L’autore imbandisce gustosi e grotteschi tableau vivant con i protagonisti reali dei vari massacri, abbigliati con cappelli di sughero e completi coloniali, come se avessero detto loro di travestirsi da cacciatori per la notte di Halloween. Li circonda di teste impagliate e cadaveri imbalsamati che divengono il ricordo storpiato e malinconico di quello che un tempo era la loro vita libera nella savana africana.

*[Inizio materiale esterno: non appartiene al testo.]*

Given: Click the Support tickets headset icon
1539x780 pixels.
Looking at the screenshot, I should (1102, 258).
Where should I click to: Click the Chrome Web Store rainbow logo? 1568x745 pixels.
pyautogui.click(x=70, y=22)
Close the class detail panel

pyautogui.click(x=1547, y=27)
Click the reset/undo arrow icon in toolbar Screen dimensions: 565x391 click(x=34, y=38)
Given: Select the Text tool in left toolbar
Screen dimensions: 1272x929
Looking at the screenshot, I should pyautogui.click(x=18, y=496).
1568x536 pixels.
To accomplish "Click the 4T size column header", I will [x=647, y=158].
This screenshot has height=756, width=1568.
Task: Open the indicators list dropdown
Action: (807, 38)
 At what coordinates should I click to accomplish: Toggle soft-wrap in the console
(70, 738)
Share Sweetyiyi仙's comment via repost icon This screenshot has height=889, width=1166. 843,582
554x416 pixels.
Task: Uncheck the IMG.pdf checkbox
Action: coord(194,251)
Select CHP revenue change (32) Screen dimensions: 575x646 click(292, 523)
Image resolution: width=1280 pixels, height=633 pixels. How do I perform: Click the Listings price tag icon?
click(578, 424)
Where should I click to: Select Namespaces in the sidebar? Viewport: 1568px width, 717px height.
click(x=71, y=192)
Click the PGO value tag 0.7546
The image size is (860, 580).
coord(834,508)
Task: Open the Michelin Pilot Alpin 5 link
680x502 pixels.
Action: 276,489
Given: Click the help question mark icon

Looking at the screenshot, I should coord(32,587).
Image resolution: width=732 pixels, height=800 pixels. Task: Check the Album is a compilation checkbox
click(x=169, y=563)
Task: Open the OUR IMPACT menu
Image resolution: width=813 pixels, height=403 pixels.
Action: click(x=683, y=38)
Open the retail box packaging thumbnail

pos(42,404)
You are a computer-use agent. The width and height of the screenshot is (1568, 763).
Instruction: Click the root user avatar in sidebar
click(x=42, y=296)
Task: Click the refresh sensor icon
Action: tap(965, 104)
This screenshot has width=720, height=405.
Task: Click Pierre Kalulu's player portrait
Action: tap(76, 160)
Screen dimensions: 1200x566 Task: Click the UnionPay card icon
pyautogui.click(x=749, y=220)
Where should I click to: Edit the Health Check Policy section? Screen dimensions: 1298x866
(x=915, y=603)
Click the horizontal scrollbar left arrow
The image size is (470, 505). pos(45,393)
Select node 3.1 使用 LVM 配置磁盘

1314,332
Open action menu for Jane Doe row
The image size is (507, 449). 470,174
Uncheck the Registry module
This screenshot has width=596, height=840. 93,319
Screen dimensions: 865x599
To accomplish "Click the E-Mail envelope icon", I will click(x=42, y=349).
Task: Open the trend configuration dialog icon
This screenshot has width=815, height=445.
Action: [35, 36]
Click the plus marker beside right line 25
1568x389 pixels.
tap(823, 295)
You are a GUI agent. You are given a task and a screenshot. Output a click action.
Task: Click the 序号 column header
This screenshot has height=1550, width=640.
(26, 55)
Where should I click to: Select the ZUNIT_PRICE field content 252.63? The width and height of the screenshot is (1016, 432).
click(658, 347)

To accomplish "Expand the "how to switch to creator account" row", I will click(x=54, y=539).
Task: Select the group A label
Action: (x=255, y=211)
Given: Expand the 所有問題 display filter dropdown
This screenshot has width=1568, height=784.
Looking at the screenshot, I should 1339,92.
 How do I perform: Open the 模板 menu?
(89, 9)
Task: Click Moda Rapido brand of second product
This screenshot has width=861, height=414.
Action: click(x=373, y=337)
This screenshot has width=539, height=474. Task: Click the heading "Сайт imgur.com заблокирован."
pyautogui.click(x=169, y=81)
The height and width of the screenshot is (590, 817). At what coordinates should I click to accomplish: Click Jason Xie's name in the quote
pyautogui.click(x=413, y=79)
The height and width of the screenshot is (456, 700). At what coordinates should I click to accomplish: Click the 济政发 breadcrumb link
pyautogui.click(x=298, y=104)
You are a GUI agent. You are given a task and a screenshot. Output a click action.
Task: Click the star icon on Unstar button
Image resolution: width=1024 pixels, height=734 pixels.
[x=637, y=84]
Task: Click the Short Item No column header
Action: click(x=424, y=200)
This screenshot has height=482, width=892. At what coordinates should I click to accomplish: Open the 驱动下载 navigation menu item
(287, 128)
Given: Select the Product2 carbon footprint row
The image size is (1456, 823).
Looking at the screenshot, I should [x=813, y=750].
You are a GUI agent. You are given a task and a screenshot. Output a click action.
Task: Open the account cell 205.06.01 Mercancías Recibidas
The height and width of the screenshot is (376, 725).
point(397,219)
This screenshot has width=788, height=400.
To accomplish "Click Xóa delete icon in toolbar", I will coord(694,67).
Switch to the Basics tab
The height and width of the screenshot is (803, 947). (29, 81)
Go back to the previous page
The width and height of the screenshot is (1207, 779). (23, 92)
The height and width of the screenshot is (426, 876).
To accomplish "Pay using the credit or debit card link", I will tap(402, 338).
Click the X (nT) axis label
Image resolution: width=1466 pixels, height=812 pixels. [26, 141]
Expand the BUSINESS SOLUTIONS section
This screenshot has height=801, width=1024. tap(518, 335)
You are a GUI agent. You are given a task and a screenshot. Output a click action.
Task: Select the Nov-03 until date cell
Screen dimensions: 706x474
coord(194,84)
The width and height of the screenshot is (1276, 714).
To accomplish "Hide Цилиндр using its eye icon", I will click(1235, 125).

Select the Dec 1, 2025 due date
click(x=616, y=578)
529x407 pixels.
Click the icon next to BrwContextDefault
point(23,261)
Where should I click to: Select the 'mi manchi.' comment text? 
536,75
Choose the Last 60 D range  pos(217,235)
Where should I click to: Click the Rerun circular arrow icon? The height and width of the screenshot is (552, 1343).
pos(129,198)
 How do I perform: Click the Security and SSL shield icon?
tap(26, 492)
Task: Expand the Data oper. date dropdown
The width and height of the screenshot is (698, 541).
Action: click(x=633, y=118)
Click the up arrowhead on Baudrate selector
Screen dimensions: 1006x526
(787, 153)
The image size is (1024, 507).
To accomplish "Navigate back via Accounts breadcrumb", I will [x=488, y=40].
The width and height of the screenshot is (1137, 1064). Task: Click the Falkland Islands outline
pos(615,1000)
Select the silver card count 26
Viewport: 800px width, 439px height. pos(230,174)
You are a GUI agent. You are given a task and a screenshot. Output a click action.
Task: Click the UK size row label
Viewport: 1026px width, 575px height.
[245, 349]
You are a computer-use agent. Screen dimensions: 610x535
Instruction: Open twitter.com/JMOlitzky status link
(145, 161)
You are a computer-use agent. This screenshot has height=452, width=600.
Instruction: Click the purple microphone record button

E a questi piccoli meravigliosi affreschi alterna le loro prodezze sul campo, mostrandoceli in tutta la loro goffezza e presuntuosa idiozia.

Vediamo ragazzine capricciose che sognano di uccidere un okapi, ma che mai (dicono, con disarmante sensibilità) potrebbero sparare a un leone o un ghepardo, obesi che non riescono neanche a camminare o salire su una scaletta, addormentarsi gonfi di birra in un capanno, in attesa di sparare con fucile di calibro così grande che potrebbero abbatterci un aereo, e ancora signore imbellettare che non vedono l’ora di farsi una fotografia con la carcassa sistemata in posa dell’animale da loro assassinato.

Non mancano poi scene cruente, come la macellazione di una giraffa, e la descrizione dell’agonia delle prede che non vengono quasi mai uccise su colpo. E dicevamo che tutto ha un prezzo; si parte dai 250 euro per prede relativamente comuni, come le gazzelle, fino ad arrivare a diverse migliaia di euro per leoni, elefanti, o specie con pochi esemplari disponibili, rare, per non dire a rischio di estinzione. Si scopre che la maggior parte delle riserve di caccia in Africa, in cui si svolge indisturbata questa mattanza, sono di proprietà di facoltosi occidentali e che i clienti sono imprenditori, dentisti, medici, industriali, avvocati, tutte persone che non si fanno problemi a spendere migliaia di euro semplicemente per il gusto di uccidere. E la gente del posto naturalmente è parte impotente del gioco, messa biecamente a tacere e resa complice con pochi spiccioli. Assistiamo cosi a scene di servilismo e apparente disinteresse, forse più agghiacciante delle stesse uccisioni.

Come ci ha abituato Seidl in altri suoi film, Canicola o Im Keller, le immagini sono splendide, accattivanti, la regia sapiente, il suo gusto per il grottesco ci porta a sorridere, ma poi quel sorriso si paralizza e si congela nella riflessione che quello che stiamo vedendo è tutto vero, che gli assassini sono i nostri vicini di casa. Ci insinua il dubbio che forse anche noi potremmo avere un prezzo, che potendolo pagare non esiterebbero a spararci, per poi appendere la nostra testa impagliata nel loro lussuoso salotto, o semplicemente per farci apparire con loro in un selfie da mostrare con orgoglio agli amici.

Elegante, quanto disturbante, ma necessario.